Evaluation, measurement, and reproducibility
When benchmarks measure the wrong thing
Open-source agent benchmark scores reflect harness fit more than capability: a 62%-vs-3.6% swing across wrappers on the same model E047. Capable forecasting models look *best* under Brier-style scoring and *worst* under tail-integrating CRPS — opposite verdicts on the same outputs, undetectable without changing the scoring rule E069. Political-bias audits at default prompts measure sycophancy, not ideology, with one preamble sentence swinging models 60+ points E015. And the reward model that wins RewardBench-2 by 40 points produces a *worse* policy than rubrics from a frozen 1.7B judge — evidence that the reward-quality benchmark and the actual training signal have drifted apart E019.
The meta-point is that 'audit the auditor' is now overdue. Several papers — single-turn refusal benchmarks barely correlating with multi-turn behaviour E045, LLM-as-judge inconsistency lurking in formatter circuits E055, LLM-as-judge missing 79% of unsafe actions E062 — converge on the same warning: the evaluation stack itself is the highest-leverage target for the next wave of methodological work.
Building better instruments
STALE separates memory recognition from memory authority and shows a model can score 92% on 'is this stale?' and 30% on a question that quietly assumes the stale fact E031. The clarification-timing study isolates timing from noticing by forced injection, drawing the empirical decay curves separately for goal, input, constraint, and context ambiguities E035. Gym-Anything builds an agent-task benchmark on U.S. GDP and occupational data and reaches 27% top-line performance uncapped — with the broader methodological contribution being a creation-audit pattern: agents make tasks, adversarial auditors check claims E017.
This pattern matters because it generalises.
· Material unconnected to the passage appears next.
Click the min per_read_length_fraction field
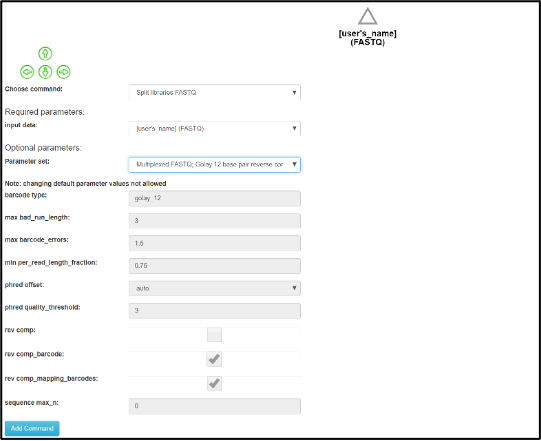541x441 pixels. [x=215, y=266]
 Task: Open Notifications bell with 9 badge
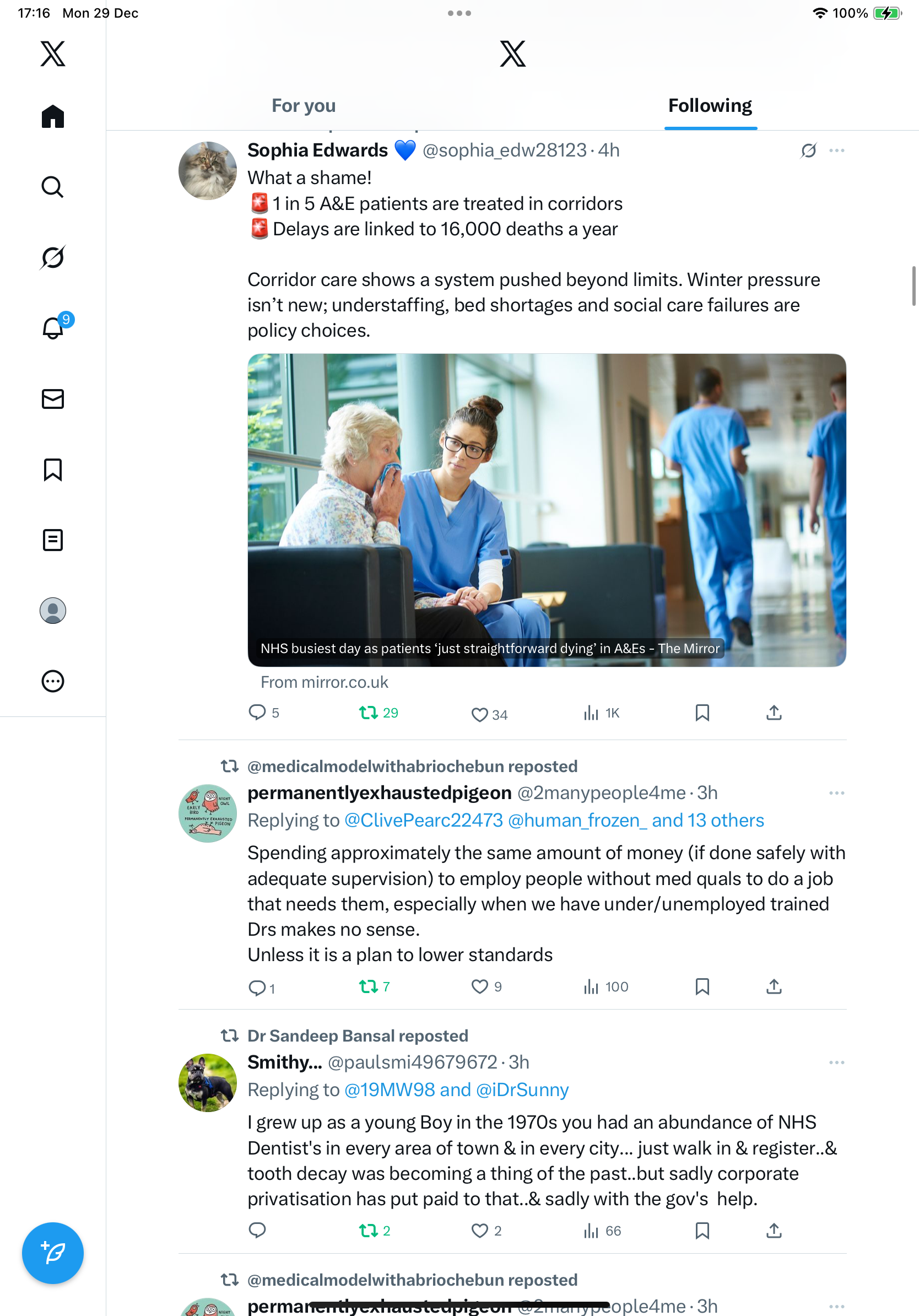[53, 328]
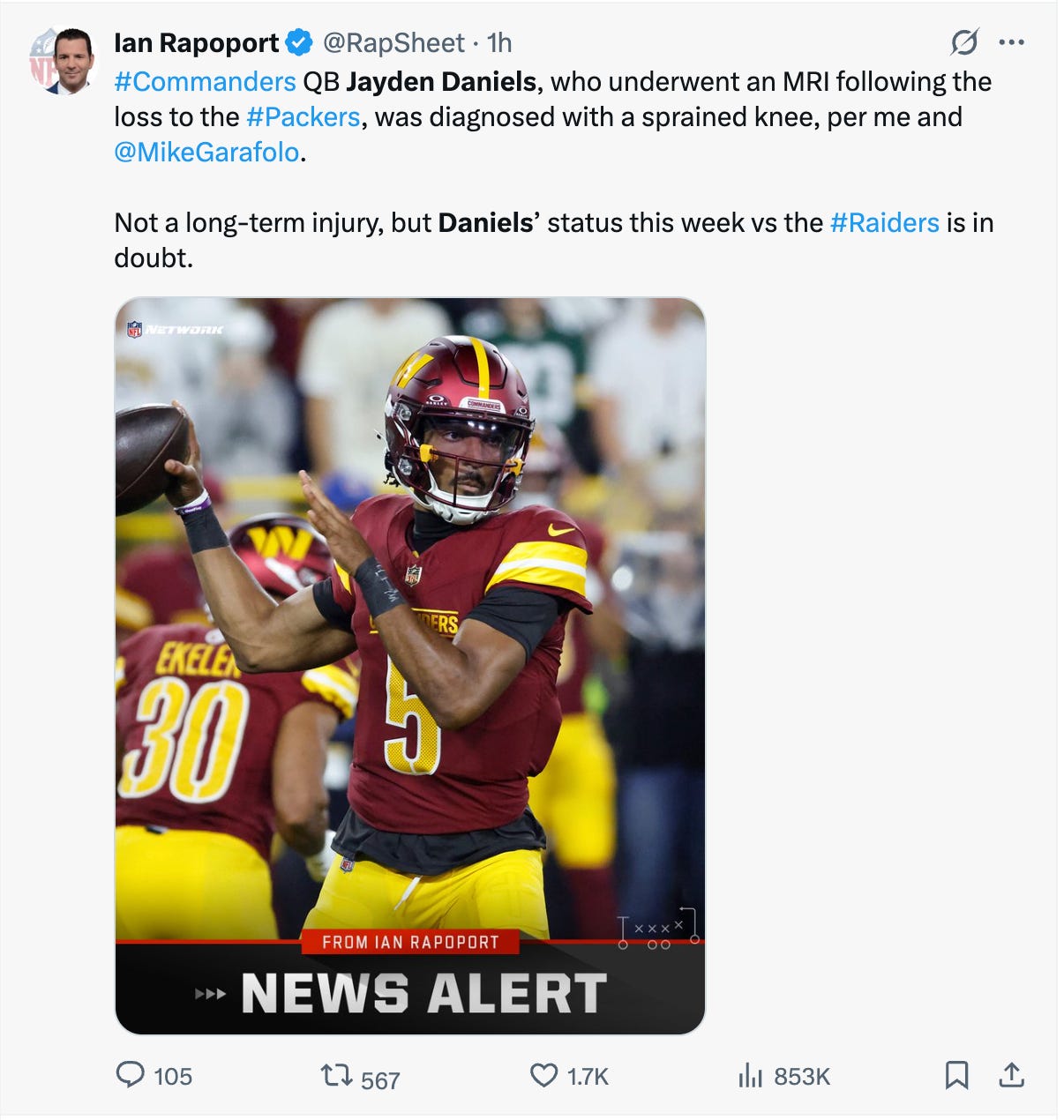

The papers that have actually moved consensus this year were as often measurement contributions as method contributions.
Reproducibility and silent failure
Two silent training-library bugs deflated baselines across an entire subfield for more than a year; once fixed, corrected SFT-then-RL beats every published mixed-policy method by 3.8 points on Qwen and 22 on Llama E009. Entropy, the field's go-to RL health metric, can't see template collapse E010. And the commitment-failure analysis of hallucinations shows that up to 47% of mistakes happen when the correct answer is already in the model's distribution — a hallucination-detection problem that uncertainty-based detectors structurally cannot solve E070.
Taken together, this strand of episodes argues that the next generation of progress claims in the field will need careful baselines, framework diversity as epistemic insurance, and scoring rules chosen *before* the experiment rather than after.
Episodes anchoring this topic
- 009-sft-then-rl-outperforms-mixed-policy-methods-for-llm-reasoni
The clearest reproducibility story in the corpus — two silent library bugs invalidating a subfield's baselines.
- 047-orchard-an-open-source-agentic-modeling-framework
Showed harness-fit, not capability, drives most reported agent benchmark variance.
- 069-is-capability-a-liability-more-capable-language-models-make-
Demonstrated that scoring-rule choice can flip leaderboard verdicts on identical outputs.
- 015-political-bias-audits-of-llms-capture-sycophancy-to-the-infe
Showed default-prompt audits measure sycophancy more than ideology, with eightfold response asymmetries.
- 017-gym-anything-turn-any-software-into-an-agent-environment
Introduced the creation-audit pattern for benchmark construction in domains where agents hallucinate completion.
- 070-hallucination-as-commitment-failure-larger-llms-misfire-desp
Identified commitment failure as a structural limit on uncertainty-based hallucination detection.